• **TASK**:
Once the line with "Viewport: 816px width, 567px height." is found in the entries below, print it and each following line exactly, stopping after the line with "508x611 pixels."; print nothing else.

*** Opening PROVIDED MATERIAL ***

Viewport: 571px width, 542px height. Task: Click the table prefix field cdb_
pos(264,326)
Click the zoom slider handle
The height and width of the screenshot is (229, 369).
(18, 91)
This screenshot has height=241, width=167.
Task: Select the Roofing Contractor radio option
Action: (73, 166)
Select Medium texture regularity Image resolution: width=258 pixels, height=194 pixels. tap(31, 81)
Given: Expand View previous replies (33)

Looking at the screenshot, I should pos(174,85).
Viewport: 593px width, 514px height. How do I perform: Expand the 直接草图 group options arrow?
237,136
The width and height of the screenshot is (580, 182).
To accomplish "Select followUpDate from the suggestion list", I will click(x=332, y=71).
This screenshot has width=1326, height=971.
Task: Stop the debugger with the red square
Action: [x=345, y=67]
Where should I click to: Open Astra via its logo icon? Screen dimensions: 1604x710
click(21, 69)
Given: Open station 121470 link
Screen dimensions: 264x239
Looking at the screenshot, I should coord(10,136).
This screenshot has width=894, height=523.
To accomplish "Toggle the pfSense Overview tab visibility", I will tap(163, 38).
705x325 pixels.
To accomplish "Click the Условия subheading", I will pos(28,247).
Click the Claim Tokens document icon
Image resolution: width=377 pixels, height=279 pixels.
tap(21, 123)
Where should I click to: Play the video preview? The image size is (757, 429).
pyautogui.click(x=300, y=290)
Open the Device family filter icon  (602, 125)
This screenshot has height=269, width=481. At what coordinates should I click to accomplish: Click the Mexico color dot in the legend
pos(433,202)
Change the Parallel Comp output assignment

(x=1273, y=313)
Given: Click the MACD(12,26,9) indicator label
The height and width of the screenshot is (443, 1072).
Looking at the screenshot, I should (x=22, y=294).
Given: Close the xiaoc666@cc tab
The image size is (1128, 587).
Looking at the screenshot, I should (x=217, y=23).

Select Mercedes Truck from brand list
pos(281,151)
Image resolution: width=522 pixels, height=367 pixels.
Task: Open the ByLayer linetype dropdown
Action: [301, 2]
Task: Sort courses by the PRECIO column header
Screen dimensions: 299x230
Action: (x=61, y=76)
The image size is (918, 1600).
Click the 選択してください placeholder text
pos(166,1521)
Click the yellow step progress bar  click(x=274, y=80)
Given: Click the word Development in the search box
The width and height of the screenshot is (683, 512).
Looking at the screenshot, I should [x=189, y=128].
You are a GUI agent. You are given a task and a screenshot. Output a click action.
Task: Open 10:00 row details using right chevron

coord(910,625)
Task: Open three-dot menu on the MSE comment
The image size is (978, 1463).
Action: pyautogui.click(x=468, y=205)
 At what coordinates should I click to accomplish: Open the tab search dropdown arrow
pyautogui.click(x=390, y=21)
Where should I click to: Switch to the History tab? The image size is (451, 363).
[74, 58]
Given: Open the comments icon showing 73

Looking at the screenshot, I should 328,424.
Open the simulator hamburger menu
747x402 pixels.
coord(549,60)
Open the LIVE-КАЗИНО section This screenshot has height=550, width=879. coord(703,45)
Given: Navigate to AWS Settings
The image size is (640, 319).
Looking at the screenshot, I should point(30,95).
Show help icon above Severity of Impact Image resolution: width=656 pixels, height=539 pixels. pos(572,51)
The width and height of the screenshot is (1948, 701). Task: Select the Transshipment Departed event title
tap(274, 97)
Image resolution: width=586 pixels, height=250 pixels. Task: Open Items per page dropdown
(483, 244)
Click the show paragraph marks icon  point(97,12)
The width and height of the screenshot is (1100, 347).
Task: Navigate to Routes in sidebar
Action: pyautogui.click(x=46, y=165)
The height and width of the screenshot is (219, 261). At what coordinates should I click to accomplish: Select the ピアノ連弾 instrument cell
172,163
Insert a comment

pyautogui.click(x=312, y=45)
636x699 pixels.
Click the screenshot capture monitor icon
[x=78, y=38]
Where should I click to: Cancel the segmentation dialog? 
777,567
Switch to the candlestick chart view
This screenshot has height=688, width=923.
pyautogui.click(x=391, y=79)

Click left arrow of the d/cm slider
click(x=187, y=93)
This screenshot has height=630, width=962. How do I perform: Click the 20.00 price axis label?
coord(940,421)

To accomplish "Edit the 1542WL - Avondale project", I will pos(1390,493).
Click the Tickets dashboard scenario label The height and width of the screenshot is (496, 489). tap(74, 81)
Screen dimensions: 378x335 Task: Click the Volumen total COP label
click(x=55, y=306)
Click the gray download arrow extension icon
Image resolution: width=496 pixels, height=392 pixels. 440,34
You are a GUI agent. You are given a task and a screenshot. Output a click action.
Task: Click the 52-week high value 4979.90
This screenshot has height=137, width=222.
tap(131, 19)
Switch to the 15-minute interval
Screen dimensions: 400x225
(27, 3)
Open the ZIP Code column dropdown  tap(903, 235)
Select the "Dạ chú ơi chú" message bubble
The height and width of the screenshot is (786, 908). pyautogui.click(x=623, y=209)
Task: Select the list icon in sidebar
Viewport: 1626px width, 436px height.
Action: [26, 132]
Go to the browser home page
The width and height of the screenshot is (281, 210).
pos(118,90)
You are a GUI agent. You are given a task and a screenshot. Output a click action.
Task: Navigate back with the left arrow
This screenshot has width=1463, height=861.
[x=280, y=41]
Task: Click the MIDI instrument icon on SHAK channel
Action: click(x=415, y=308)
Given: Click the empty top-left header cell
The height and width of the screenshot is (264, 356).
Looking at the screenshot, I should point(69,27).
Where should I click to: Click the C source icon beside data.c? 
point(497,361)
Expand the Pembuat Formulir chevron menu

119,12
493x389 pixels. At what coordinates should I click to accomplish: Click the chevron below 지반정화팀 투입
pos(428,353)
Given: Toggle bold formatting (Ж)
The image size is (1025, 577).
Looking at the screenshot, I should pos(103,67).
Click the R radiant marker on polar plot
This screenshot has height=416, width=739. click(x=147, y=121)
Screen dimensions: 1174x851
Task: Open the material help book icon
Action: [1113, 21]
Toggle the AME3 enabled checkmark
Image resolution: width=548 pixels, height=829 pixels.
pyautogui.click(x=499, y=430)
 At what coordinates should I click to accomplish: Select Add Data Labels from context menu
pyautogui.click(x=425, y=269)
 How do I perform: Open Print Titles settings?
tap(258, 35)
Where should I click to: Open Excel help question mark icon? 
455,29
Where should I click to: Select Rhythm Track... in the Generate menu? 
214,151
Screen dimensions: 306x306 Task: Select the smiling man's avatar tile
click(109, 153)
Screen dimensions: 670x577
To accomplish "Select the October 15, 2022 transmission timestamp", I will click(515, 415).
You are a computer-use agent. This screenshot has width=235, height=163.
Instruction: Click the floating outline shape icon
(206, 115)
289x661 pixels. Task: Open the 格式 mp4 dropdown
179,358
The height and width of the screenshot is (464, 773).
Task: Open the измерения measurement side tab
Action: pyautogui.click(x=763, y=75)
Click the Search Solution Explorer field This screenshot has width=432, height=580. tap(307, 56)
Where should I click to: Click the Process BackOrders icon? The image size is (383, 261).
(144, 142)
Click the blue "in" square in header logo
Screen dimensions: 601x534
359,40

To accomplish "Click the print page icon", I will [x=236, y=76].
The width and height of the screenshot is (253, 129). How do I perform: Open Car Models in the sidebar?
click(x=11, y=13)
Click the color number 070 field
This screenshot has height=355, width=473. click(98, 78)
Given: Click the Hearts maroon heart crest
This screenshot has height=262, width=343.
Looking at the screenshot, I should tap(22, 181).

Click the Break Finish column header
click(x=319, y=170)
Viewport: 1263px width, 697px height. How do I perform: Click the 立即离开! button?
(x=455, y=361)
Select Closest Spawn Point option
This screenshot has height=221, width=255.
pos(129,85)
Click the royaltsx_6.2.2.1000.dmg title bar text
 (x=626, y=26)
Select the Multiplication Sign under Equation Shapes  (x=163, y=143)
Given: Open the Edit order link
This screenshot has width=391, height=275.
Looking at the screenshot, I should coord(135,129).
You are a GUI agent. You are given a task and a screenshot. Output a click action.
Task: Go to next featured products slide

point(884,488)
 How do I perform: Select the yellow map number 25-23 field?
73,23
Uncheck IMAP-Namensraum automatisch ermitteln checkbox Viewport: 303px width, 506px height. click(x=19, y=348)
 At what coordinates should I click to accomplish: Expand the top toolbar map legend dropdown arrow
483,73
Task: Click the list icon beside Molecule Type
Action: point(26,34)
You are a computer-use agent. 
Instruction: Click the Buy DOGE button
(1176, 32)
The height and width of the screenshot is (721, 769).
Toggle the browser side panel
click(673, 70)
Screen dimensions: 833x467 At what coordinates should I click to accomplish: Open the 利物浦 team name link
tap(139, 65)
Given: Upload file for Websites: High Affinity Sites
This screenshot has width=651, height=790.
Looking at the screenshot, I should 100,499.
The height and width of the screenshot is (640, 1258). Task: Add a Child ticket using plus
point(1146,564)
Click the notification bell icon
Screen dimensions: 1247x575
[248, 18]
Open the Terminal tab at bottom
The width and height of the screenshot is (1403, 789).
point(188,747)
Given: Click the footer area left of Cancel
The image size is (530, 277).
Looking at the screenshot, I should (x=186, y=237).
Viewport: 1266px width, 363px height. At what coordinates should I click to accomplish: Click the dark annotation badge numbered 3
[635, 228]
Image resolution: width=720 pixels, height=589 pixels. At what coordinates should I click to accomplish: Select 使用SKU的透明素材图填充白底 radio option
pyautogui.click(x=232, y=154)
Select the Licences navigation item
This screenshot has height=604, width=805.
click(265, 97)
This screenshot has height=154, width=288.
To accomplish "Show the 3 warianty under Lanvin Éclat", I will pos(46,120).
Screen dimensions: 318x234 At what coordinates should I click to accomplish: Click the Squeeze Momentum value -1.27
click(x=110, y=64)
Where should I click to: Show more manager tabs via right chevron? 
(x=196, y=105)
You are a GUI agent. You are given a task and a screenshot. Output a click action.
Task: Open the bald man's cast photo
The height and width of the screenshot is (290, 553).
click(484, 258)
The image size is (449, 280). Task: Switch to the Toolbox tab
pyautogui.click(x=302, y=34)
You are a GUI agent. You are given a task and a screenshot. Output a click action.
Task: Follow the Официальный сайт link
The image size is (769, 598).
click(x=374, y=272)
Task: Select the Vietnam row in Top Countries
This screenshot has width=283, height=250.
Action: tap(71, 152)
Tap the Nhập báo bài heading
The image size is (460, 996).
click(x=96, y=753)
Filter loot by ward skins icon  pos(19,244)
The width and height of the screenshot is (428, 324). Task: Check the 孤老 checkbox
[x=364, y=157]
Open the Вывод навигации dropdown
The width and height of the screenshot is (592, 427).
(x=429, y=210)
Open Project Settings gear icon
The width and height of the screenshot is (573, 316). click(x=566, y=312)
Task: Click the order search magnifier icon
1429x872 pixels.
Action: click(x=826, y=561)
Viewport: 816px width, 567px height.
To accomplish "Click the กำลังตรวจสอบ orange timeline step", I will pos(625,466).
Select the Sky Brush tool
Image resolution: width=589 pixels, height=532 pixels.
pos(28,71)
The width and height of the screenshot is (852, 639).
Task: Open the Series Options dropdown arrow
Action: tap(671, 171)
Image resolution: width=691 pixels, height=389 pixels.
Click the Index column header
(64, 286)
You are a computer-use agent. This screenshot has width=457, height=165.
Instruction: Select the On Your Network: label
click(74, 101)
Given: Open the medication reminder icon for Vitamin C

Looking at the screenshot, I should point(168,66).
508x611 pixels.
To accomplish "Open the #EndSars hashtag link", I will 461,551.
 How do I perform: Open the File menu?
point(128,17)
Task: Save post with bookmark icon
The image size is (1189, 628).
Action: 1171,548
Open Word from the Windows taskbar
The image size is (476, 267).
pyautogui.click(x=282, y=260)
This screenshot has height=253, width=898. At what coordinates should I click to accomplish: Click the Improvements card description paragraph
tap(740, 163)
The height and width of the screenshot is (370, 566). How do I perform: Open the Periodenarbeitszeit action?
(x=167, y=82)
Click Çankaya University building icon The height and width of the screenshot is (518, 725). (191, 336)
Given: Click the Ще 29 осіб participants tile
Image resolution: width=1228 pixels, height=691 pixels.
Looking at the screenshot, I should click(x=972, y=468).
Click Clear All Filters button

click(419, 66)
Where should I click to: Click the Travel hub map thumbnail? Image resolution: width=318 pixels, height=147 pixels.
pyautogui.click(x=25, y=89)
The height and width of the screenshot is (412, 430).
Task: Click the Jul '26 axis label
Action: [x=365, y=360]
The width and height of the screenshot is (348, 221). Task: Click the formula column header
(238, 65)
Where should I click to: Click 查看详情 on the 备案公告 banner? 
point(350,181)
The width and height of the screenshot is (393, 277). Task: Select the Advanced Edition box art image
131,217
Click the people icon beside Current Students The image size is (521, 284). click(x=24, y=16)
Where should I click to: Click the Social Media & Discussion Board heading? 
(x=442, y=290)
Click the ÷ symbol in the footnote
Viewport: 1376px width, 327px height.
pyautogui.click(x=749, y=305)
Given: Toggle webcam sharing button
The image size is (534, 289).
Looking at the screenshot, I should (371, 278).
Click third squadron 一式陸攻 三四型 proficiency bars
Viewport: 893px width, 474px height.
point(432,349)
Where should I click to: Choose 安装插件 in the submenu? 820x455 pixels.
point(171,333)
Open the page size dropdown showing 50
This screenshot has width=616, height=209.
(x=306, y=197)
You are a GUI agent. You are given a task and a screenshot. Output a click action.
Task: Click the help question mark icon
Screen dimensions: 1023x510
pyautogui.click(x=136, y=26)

*** Closing PROVIDED MATERIAL ***

• **RESPONSE BOX**:
Viewport: 816px width, 567px height.
To accomplish "Click the กำลังตรวจสอบ orange timeline step", I will pos(625,466).
Select the Sky Brush tool
Image resolution: width=589 pixels, height=532 pixels.
pos(28,71)
The width and height of the screenshot is (852, 639).
Task: Open the Series Options dropdown arrow
Action: tap(671, 171)
Image resolution: width=691 pixels, height=389 pixels.
Click the Index column header
(64, 286)
You are a computer-use agent. This screenshot has width=457, height=165.
Instruction: Select the On Your Network: label
click(74, 101)
Given: Open the medication reminder icon for Vitamin C

Looking at the screenshot, I should point(168,66).
508x611 pixels.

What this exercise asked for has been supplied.